リオタムスはアンブロシウス・アウレリアヌスと同じく5世紀の人物で、その出自はフランスのブルターニュ地方の領主の一族だとされています。

ブルターニュ地方はイギリス・グレートブリテン島と同じくローマ帝国の統治下におかれ、いくつかのケルト系部族が住んでいました。5世紀の終わりには多くのブリトン人がブリテン島から移住して来ますが、大陸のブルターニュ地方とブリテン島は同じケルト系として古くから交流が盛んだったのでしょう。

リオタムスはやがてブリテン島に渡りブリトン人として王となり、アンブロシウスも戦ったとされるサクソン人を招き入れたヴォーティガン王や侵攻して来たサクソン人と戦いました。

そんなリオタムスのもとに、大陸をまだ統治していた西ローマ帝国の皇帝アンテミウスから、ゲルマン系の西ゴート族との戦争のために大陸に来るように要請があります。5世紀の後半、470年のことです。

 

 

西ゴート族と戦い敗れたリオタムスとアーサー王の伝説との類似点とは

リオタムスは2万のブリトン軍を率いて大陸に渡り、現在のフランス中央部のブルージュまで攻略して占領に成功します。
しかしデオルの町に攻め入ろうとしたとき西ゴート族の大軍が押し寄せ、激戦の末に敗北してしまい西ローマ帝国の同盟部族であるブルグンド族のもとへと敗走しました。

西ローマ帝国皇帝アンテミウスの統治下で現在のフランスであるガリアの長官を務めていたのは、アルウィンドウスという人物でした。この人物が西ゴート族と通じてリオタムスのブリトン軍の情報を流し、ブルグンド族とガリアを分けるように勧めたのだといいます。

結局、この長官は裏切りの罪によって死刑にされますが、このアルウィンドウスの流した情報により西ゴート族はリオタムスの軍を破ったのでした。
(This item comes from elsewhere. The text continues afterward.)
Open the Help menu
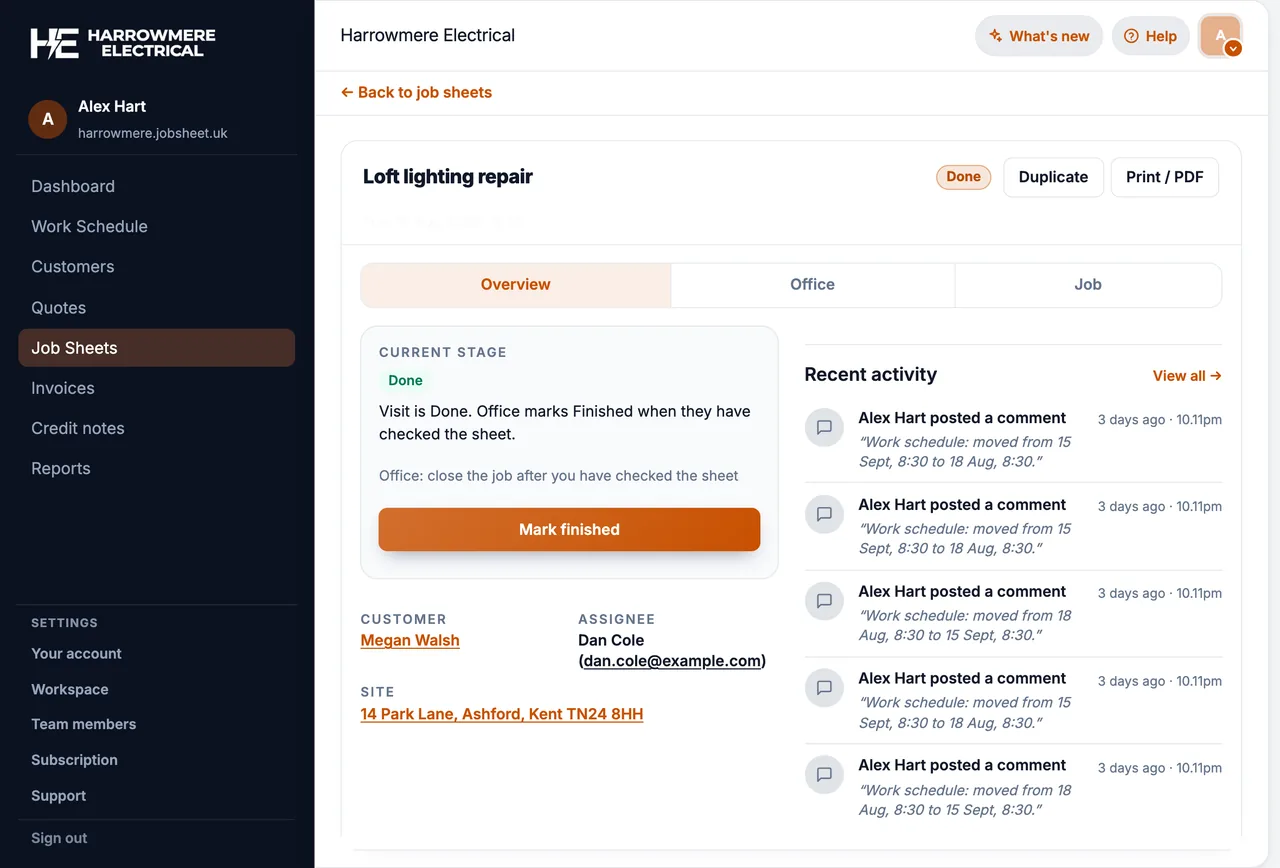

このリオタムスの史実から、アーサー王の大陸への遠征伝説や、王を裏切って反乱を起こした甥のモルドレッドとの戦いの伝説が生まれたのではないかという説もあります。
また、もうひとりのモデルとされるアンブロシウス・アウレリアヌスとリオタムスは、じつは同一人物なのではないかという説もありますが、その証拠があるのかどうかは良くわかっていません。